What's the solution?
The researchers developed DynamicVerse, a system that takes long videos and turns them into a comprehensive 4D model. They use advanced AI models to figure out the shape of objects, how they move, what objects are present, and provide detailed descriptions of the scene. A key technique involves carefully combining information from different parts of the video to create a globally accurate model, even over long sequences. This resulted in a large dataset of over 100,000 videos with detailed annotations.
Why it matters?
This work is important because it provides a much more realistic and detailed dataset for training AI. By improving the ability of AI to understand real-world videos, it can lead to better robots, self-driving cars, and virtual reality experiences that can interact with the world in a more natural and intelligent way. The improved accuracy in measuring depth, camera position, and camera properties is a significant step forward.
Abstract
Understanding the dynamic physical world, characterized by its evolving 3D structure, real-world motion, and semantic content with textual descriptions, is crucial for human-agent interaction and enables embodied agents to perceive and act within real environments with human-like capabilities.
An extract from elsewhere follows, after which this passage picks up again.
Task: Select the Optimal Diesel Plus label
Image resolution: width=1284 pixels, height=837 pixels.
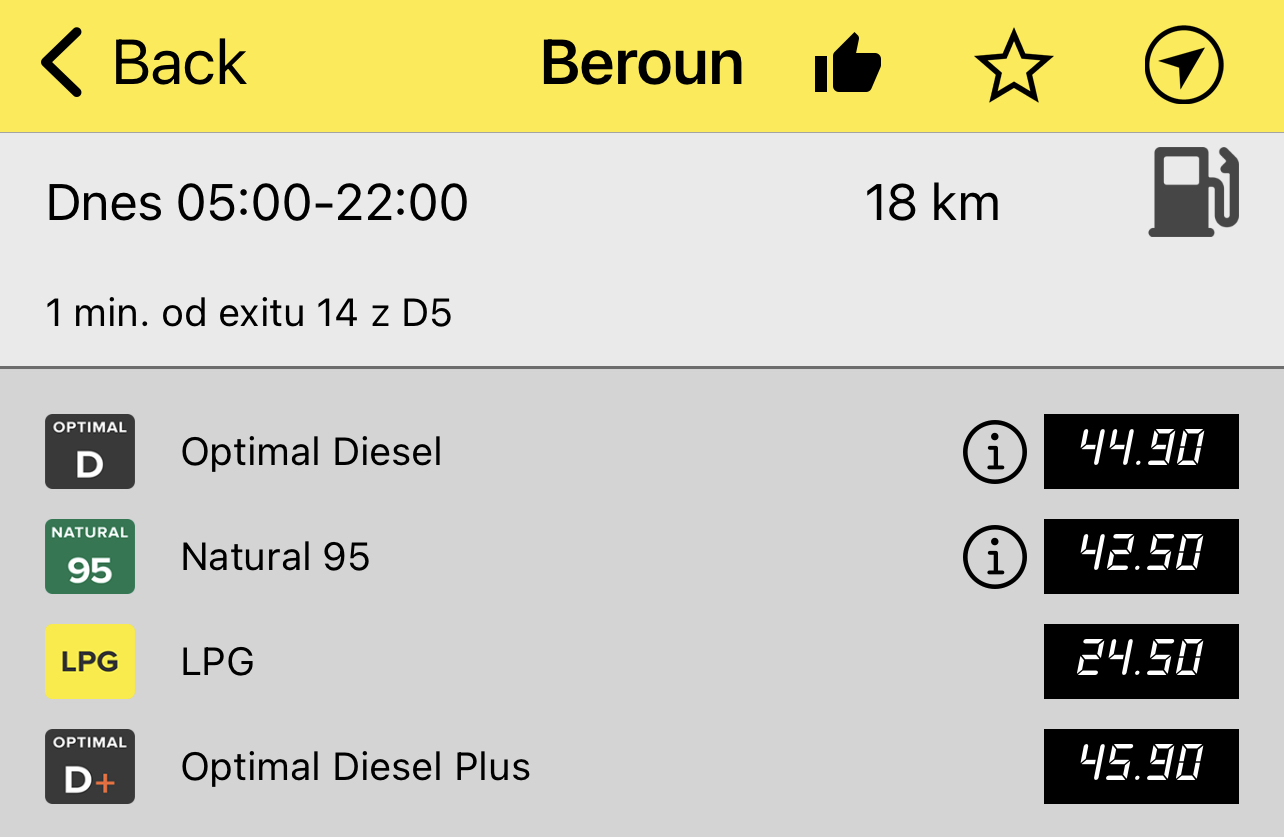Action: [x=355, y=767]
However, existing datasets are often derived from limited simulators or utilize traditional Structurefrom-Motion for up-to-scale annotation and offer limited descriptive captioning, which restricts the capacity of foundation models to accurately interpret real-world dynamics from monocular videos, commonly sourced from the internet. To bridge these gaps, we introduce DynamicVerse, a physical-scale, multimodal 4D world modeling framework for dynamic real-world video. We employ large vision, geometric, and multimodal models to interpret metric-scale static geometry, real-world dynamic motion, instance-level masks, and holistic descriptive captions. By integrating window-based Bundle Adjustment with global optimization, our method converts long real-world video sequences into a comprehensive 4D multimodal format. DynamicVerse delivers a large-scale dataset consisting of 100K+ videos with 800K+ annotated masks and 10M+ frames from internet videos. Experimental evaluations on three benchmark tasks, namely video depth estimation, camera pose estimation, and camera intrinsics estimation, demonstrate that our 4D modeling achieves superior performance in capturing physical-scale measurements with greater global accuracy than existing methods.